Working from a data directory where processing occurs on a sample-by-sample basis, this script links together based on the conditions, reading from a condition-sample-input relational table and creates symbolic links processed data for downstream condition dependent processing such as replicate aware peak calling.

D0_combine_by_condition.sh

Arguments

DAT

data directory containing subdirectories of batches of" samples, e.g. data > batch1 > sample1, sample2, etc."

TABLE

tab-delimited table specifying the CONDITION_ID, SAMPLE_ID," and INPUT_ID as columns, and a fourth TYPE column for punctate" vs. broad peak-calling, with any additional columns being" ignored. The first line (header) will be ignored."

OUTDIR

output directory to place condition based data repository." Will create this directory if it does not exist."

Details

Note that input samples are placed in a controls directory thus losing the sample:input relationship, so keep track of sample:input relationship (using the database supplied) when running peak callers.

Note that samples not having an input must have a value of "NA" to prevent errors.

Ideally, the database doesn't have a header, but if it does, simply delete the bad directory that is created using the first column's value.

This script requires the following:

  • tab separated database specifying condition, sample, and input (NA if none)

Examples


#' 0. Read in Parameters
DAT=$(readlink -f $1)
TAB=$(readlink -f $2)
OUTDAT=$(readlink -f $3)

#' 0. Echo parameters back
echo ""
echo "Beginning to process your data table.."
echo ""

#' 1. Part 1.
mkdir -p $OUTDAT

#' Read in table, and sort based on first column
IFS=$'\n'      # change "Internal Field Separator" to make for-loop split on newlines
for LINE in $(cat $TAB); do 
    #' Split line into variables
    CONDITIONID=$(echo $LINE | awk '{print $1}')
    SAMPLEID=$(echo $LINE | awk '{print $2}')
    INPUTID=$(echo $LINE | awk '{print $3}')

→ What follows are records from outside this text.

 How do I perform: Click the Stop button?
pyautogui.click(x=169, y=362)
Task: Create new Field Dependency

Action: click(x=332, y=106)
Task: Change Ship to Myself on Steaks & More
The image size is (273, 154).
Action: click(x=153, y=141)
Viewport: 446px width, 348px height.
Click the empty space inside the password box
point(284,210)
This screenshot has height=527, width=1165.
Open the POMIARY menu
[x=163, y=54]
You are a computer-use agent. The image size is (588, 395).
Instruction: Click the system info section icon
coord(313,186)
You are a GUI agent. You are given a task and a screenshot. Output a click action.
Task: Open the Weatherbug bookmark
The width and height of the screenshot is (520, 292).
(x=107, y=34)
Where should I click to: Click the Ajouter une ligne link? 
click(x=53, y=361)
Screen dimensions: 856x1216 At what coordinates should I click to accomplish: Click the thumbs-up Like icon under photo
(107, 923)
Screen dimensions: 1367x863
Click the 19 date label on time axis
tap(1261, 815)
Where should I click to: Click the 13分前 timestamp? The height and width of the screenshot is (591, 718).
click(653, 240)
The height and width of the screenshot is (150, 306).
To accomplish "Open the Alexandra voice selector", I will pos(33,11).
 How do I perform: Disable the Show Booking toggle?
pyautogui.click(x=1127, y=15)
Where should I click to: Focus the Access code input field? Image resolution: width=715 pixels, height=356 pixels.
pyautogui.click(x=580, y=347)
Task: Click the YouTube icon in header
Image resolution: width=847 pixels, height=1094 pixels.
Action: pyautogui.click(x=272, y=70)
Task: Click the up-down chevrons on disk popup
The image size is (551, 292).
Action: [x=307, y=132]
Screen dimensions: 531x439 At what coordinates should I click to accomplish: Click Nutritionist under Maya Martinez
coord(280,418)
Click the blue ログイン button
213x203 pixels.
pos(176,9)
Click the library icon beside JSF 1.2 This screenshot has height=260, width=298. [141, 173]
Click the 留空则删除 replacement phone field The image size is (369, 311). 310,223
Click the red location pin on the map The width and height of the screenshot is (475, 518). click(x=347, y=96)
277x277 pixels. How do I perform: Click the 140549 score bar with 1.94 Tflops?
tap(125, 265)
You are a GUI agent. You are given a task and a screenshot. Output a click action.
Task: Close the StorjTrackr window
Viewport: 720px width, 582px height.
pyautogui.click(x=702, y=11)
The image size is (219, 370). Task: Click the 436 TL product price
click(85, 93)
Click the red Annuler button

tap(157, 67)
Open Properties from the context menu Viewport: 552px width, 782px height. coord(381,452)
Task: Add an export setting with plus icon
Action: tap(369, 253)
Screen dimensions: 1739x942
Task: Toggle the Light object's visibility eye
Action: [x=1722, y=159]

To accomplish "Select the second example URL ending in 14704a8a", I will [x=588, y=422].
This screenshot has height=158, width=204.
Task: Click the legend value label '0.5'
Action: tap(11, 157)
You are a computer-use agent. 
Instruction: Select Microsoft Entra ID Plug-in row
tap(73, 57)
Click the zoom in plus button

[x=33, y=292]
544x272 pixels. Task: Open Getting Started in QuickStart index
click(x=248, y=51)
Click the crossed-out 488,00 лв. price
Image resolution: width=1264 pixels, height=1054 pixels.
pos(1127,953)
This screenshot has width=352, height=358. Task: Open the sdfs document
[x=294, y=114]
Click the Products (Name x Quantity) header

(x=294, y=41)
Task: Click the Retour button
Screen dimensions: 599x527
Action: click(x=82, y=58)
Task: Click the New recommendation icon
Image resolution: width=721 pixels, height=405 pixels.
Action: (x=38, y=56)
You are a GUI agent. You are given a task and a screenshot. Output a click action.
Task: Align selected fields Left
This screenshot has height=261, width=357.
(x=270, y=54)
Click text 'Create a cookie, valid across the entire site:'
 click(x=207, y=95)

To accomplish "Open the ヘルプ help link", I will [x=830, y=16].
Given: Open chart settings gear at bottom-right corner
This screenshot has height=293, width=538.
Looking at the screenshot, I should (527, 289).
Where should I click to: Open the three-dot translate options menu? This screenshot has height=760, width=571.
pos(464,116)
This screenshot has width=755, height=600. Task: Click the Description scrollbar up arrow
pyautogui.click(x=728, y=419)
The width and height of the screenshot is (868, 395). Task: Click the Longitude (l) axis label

    echo "Writing condition: $CONDITIONID"
    echo ".. Sample: $SAMPLEID"

    #' Make all relevant condition and sample specific dirs
    mkdir -p $OUTDAT/$CONDITIONID
    mkdir -p $OUTDAT/$CONDITIONID/samples

    #' Grab sample absolute paths
    cd $OUTDAT/$CONDITIONID/samples
    SPATH=$(ls -ld $DAT/*/* | awk '{print $9}' | grep $SAMPLEID)
    ln -s $SPATH .    

    #' Process input id if not NA
    if [[ ! $INPUTID -ne "NA" ]]; then
	echo ".. Input: $INPUTID"
	mkdir -p $OUTDAT/$CONDITIONID/inputs
	cd $OUTDAT/$CONDITIONID/inputs
	IPATH=$(ls -ld $DAT/*/* | awk '{print $9}' | grep $INPUTID)
	ln -s $IPATH .
    fi 
done

echo ""
echo "Condition-based repository written."
echo ""